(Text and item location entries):
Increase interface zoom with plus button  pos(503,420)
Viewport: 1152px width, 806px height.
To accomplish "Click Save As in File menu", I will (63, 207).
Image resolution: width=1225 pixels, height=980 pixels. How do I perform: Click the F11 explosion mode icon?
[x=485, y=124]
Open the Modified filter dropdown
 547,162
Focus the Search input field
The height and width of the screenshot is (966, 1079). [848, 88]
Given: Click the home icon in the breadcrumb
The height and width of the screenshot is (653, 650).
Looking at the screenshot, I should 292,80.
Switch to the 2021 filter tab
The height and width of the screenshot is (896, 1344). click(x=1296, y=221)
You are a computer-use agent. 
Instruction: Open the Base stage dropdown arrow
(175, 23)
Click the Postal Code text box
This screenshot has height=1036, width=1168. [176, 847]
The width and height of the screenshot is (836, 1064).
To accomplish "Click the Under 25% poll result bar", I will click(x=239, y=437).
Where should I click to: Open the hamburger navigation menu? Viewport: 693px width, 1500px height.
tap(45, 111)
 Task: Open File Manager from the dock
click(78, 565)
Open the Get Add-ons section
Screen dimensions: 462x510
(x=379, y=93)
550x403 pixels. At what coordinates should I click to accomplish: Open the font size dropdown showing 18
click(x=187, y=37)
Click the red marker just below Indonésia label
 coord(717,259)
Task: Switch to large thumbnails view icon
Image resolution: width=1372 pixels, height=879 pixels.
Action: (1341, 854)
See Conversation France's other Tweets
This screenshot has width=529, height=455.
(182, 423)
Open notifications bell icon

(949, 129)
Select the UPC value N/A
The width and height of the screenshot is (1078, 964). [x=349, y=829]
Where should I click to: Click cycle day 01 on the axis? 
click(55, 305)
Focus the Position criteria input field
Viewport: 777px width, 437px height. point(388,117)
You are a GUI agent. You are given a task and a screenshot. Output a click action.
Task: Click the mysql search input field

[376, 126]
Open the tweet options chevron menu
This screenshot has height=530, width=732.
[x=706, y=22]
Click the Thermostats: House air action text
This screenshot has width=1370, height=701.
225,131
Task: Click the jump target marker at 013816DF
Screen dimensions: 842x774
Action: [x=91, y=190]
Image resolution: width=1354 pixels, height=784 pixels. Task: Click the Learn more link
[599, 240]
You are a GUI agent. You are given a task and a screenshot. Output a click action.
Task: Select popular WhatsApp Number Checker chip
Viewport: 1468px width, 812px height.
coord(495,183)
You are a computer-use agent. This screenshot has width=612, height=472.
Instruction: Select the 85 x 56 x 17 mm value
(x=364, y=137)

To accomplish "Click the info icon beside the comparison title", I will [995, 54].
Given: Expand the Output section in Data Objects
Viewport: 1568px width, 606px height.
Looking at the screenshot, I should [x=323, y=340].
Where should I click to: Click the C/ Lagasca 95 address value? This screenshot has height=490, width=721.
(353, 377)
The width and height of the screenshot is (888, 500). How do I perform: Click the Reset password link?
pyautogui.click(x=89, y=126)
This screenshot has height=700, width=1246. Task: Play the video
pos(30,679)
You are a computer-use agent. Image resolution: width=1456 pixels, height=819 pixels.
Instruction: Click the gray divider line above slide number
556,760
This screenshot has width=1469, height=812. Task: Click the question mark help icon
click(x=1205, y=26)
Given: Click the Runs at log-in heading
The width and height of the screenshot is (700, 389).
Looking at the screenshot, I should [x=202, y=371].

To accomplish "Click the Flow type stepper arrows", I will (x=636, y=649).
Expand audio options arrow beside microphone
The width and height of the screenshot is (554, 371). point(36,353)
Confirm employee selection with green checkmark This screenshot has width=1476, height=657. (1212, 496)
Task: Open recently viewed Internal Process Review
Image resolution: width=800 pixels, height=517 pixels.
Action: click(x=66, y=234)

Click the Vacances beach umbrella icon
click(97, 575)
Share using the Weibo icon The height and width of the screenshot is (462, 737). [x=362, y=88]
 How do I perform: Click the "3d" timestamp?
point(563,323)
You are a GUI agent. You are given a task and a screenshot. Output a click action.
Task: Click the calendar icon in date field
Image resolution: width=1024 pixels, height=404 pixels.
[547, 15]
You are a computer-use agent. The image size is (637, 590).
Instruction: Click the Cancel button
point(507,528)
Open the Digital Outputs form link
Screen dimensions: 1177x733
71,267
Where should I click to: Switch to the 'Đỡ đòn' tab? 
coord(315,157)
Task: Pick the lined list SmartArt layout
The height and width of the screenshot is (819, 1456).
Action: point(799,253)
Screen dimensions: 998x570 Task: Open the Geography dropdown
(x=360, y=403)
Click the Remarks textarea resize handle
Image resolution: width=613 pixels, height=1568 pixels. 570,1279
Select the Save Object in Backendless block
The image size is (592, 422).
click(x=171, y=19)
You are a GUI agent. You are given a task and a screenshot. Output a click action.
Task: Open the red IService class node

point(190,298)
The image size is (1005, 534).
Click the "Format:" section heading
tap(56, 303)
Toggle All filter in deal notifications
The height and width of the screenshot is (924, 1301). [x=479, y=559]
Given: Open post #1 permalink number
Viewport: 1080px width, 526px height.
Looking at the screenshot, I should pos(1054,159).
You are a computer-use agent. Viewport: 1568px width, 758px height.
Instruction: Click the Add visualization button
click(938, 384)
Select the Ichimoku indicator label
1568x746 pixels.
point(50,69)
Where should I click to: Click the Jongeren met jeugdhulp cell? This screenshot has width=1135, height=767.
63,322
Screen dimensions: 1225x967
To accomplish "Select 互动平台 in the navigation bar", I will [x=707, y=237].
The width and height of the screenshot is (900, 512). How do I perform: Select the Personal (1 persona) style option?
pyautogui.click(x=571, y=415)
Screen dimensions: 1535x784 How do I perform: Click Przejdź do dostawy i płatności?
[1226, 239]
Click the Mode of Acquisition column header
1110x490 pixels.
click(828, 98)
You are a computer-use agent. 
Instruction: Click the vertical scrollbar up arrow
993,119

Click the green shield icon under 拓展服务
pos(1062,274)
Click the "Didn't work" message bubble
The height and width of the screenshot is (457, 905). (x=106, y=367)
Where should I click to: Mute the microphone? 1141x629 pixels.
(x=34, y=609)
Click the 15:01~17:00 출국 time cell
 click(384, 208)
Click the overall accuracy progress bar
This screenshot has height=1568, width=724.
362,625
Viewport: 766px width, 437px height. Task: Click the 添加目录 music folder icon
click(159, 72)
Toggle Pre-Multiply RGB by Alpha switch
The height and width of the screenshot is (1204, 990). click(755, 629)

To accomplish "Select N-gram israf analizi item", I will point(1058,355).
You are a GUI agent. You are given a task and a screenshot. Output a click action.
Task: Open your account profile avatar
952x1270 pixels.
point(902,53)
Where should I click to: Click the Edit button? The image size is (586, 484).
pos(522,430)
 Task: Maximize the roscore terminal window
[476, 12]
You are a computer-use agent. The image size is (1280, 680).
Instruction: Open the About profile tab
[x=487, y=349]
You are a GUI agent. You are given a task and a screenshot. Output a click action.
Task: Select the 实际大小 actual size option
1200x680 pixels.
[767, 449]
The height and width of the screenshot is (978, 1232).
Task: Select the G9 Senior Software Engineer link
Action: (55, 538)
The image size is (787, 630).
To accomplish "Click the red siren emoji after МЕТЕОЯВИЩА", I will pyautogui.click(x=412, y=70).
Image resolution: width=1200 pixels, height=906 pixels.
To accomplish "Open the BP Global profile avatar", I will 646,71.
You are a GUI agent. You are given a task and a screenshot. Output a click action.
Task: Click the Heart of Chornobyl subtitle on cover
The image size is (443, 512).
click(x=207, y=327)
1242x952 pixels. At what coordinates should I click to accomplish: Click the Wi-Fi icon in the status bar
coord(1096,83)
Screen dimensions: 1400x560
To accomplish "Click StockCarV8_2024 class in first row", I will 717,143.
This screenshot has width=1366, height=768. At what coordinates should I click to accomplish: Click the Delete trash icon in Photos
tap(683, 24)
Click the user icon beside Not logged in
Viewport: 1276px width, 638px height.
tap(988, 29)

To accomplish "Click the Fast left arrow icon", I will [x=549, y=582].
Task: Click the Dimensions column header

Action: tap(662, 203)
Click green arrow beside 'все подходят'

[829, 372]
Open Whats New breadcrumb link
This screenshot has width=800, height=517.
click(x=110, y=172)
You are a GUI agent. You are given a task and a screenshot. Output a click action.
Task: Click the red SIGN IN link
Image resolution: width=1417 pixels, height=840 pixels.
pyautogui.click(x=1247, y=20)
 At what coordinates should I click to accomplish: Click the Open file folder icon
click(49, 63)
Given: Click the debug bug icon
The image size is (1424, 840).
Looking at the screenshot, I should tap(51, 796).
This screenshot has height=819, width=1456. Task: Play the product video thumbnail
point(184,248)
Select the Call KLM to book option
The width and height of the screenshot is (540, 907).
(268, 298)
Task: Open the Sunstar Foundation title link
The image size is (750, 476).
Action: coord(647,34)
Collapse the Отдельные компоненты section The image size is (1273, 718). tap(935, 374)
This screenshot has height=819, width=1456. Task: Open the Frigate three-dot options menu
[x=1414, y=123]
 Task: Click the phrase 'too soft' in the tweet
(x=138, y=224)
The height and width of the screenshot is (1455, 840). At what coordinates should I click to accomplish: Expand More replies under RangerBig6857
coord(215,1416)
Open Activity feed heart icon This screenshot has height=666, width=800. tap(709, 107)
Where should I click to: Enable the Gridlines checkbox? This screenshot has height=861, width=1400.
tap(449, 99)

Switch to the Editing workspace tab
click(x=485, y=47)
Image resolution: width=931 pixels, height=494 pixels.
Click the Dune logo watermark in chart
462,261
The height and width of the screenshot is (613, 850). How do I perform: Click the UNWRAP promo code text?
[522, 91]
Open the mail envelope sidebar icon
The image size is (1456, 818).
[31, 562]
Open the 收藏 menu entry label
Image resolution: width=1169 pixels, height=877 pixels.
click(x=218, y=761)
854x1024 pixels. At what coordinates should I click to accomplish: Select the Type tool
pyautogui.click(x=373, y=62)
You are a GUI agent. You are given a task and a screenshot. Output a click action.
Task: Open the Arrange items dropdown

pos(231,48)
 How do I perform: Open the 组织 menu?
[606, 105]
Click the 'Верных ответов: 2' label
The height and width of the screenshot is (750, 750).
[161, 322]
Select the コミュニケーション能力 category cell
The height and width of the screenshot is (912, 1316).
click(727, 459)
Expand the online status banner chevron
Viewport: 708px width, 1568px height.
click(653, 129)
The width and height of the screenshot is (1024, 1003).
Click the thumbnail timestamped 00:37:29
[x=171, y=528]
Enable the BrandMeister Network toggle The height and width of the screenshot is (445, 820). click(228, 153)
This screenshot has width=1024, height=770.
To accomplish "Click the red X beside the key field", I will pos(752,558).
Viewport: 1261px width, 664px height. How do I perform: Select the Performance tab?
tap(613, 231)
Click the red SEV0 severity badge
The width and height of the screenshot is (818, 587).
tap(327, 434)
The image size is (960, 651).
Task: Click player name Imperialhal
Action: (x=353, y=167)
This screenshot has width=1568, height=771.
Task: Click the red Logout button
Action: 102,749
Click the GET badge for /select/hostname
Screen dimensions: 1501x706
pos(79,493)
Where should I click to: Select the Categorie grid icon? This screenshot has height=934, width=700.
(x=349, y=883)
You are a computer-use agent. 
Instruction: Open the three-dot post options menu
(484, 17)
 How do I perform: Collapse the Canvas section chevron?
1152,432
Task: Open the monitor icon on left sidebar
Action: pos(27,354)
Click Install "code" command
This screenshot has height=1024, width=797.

(What you have to do): Copy out the lines starting at the one containing "Where should I click to: Switch" and ending at the one containing "pos(1062,274)", both included, with no changes.

(Solution to this problem):
Where should I click to: Switch to the 'Đỡ đòn' tab? 
coord(315,157)
Task: Pick the lined list SmartArt layout
The height and width of the screenshot is (819, 1456).
Action: point(799,253)
Screen dimensions: 998x570 Task: Open the Geography dropdown
(x=360, y=403)
Click the Remarks textarea resize handle
Image resolution: width=613 pixels, height=1568 pixels. 570,1279
Select the Save Object in Backendless block
The image size is (592, 422).
click(x=171, y=19)
You are a GUI agent. You are given a task and a screenshot. Output a click action.
Task: Open the red IService class node

point(190,298)
The image size is (1005, 534).
Click the "Format:" section heading
tap(56, 303)
Toggle All filter in deal notifications
The height and width of the screenshot is (924, 1301). [x=479, y=559]
Given: Open post #1 permalink number
Viewport: 1080px width, 526px height.
Looking at the screenshot, I should pos(1054,159).
You are a computer-use agent. Viewport: 1568px width, 758px height.
Instruction: Click the Add visualization button
click(938, 384)
Select the Ichimoku indicator label
1568x746 pixels.
point(50,69)
Where should I click to: Click the Jongeren met jeugdhulp cell? This screenshot has width=1135, height=767.
63,322
Screen dimensions: 1225x967
To accomplish "Select 互动平台 in the navigation bar", I will [x=707, y=237].
The width and height of the screenshot is (900, 512). How do I perform: Select the Personal (1 persona) style option?
pyautogui.click(x=571, y=415)
Screen dimensions: 1535x784 How do I perform: Click Przejdź do dostawy i płatności?
[1226, 239]
Click the Mode of Acquisition column header
1110x490 pixels.
click(828, 98)
You are a computer-use agent. 
Instruction: Click the vertical scrollbar up arrow
993,119

Click the green shield icon under 拓展服务
pos(1062,274)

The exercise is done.